BEGIN Supplied data
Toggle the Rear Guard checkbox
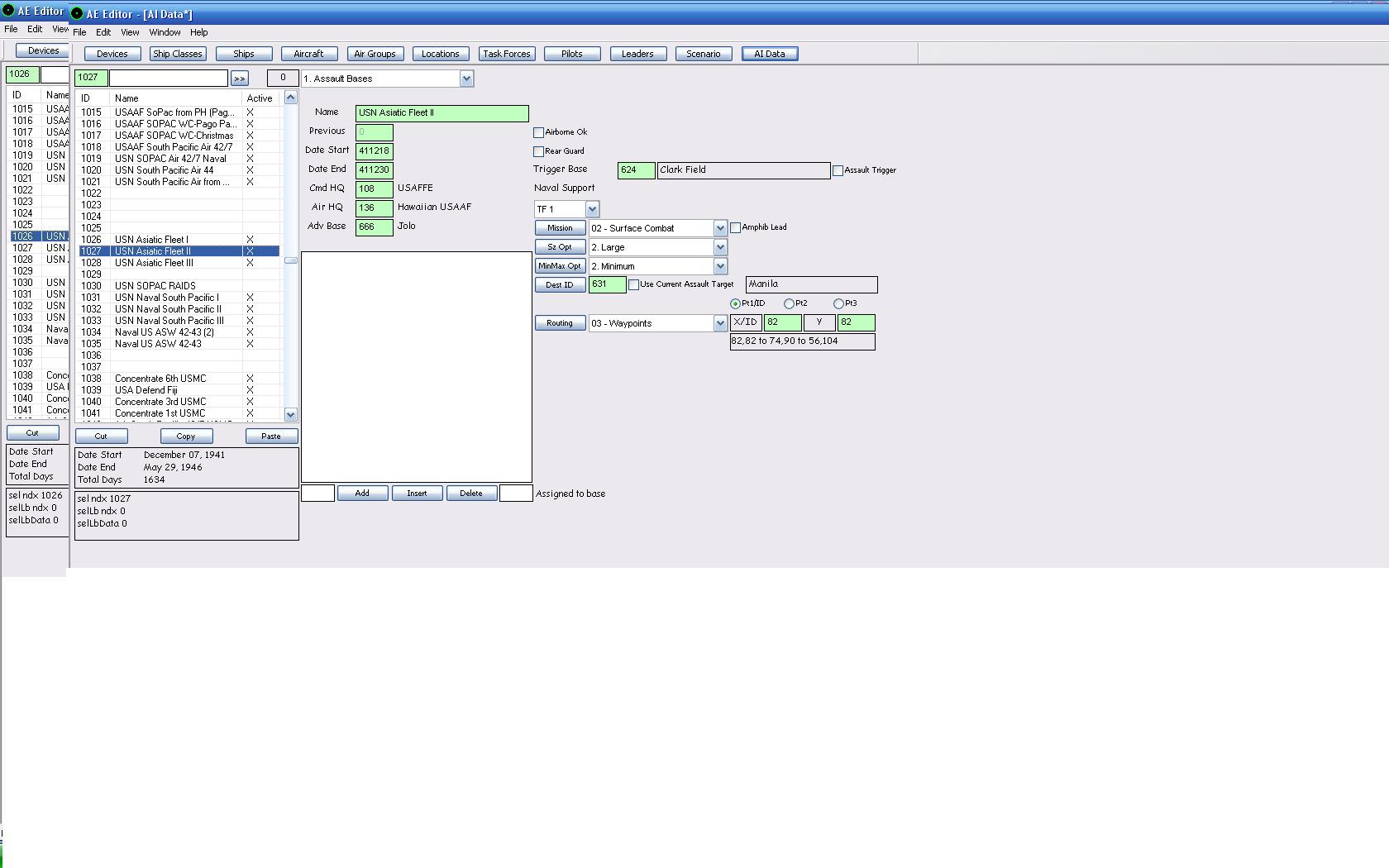The height and width of the screenshot is (868, 1389). click(538, 151)
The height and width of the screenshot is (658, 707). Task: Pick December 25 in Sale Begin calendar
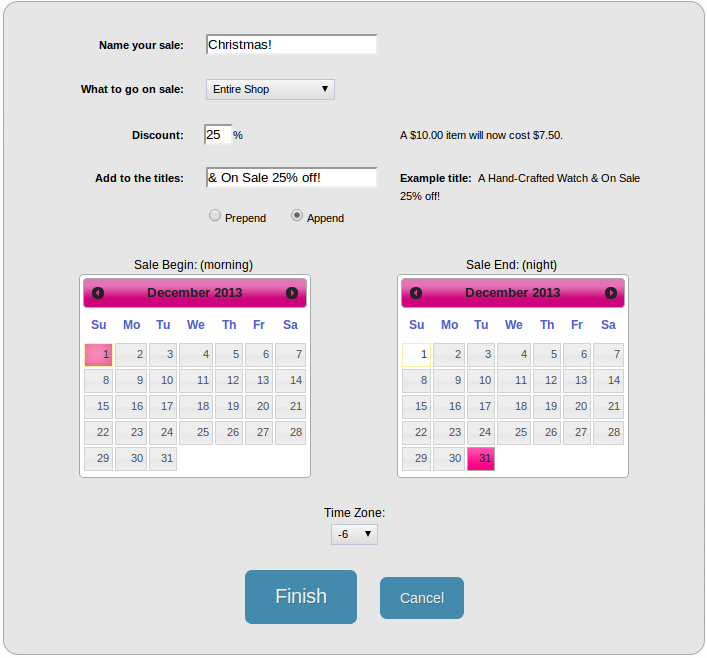[x=196, y=433]
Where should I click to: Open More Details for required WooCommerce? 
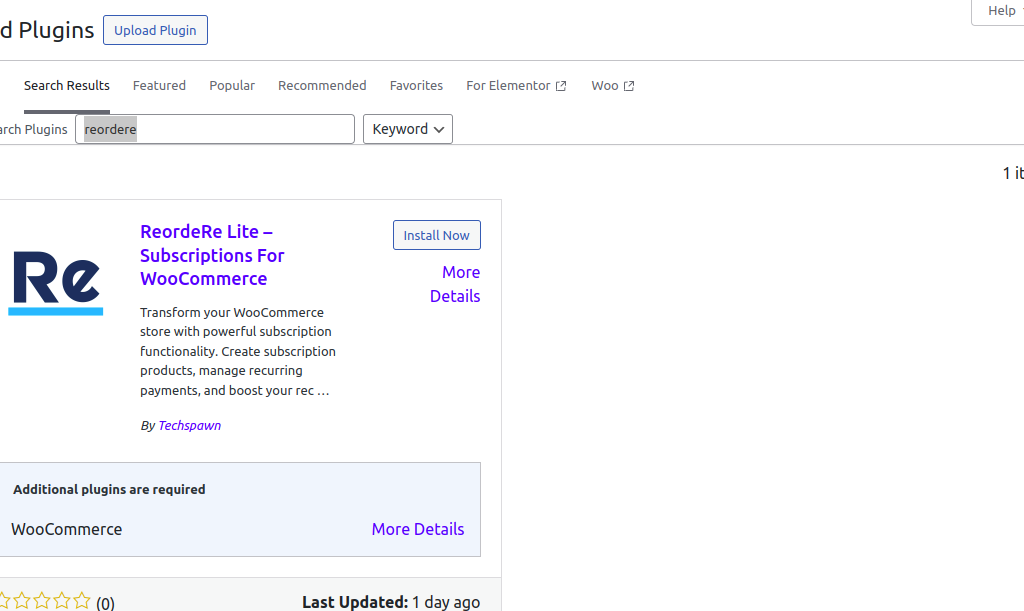(417, 529)
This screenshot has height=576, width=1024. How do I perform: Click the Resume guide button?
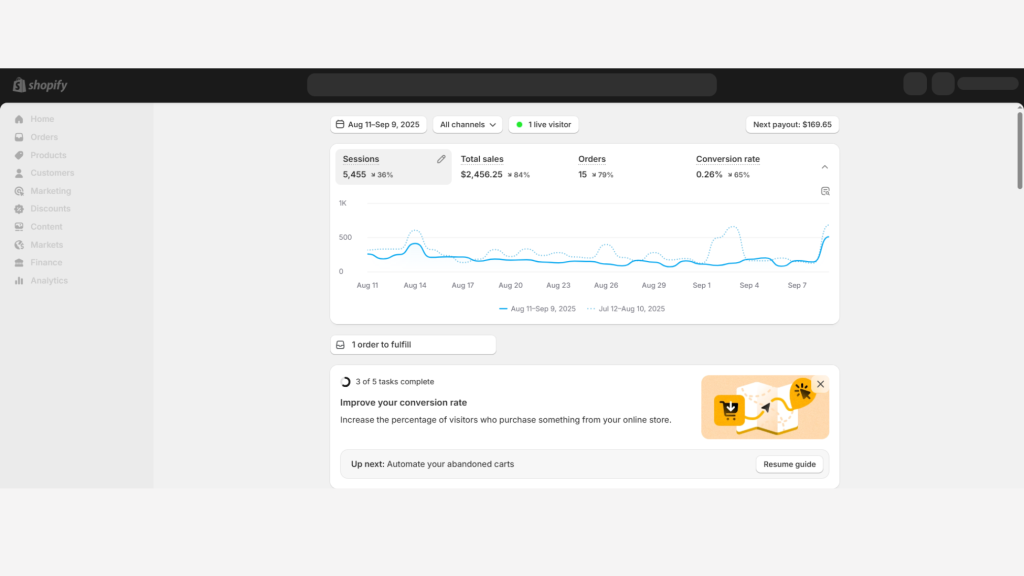point(789,464)
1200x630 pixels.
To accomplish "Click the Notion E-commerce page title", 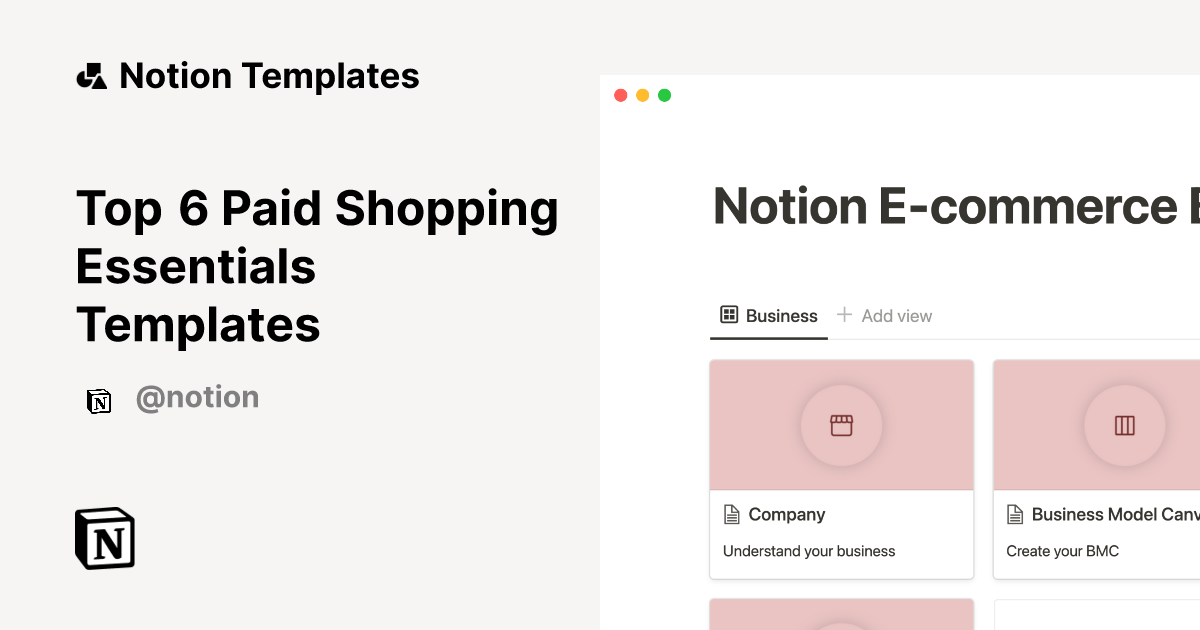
END Supplied data
> Direction
Put the records, from the line containing "This screenshot has" through the end of the records inclusive, into a Markdown table with the columns Number and Text, one line per row. Skip blank lines and leave the pictures out.

> Output for this exercise
| Number | Text |
|---|---|
| 1 | This screenshot has height=576, width=1024. How do I perform: Click the Resume guide button? |
| 2 | point(789,464) |
| 3 | 1200x630 pixels. |
| 4 | To accomplish "Click the Notion E-commerce page title",  |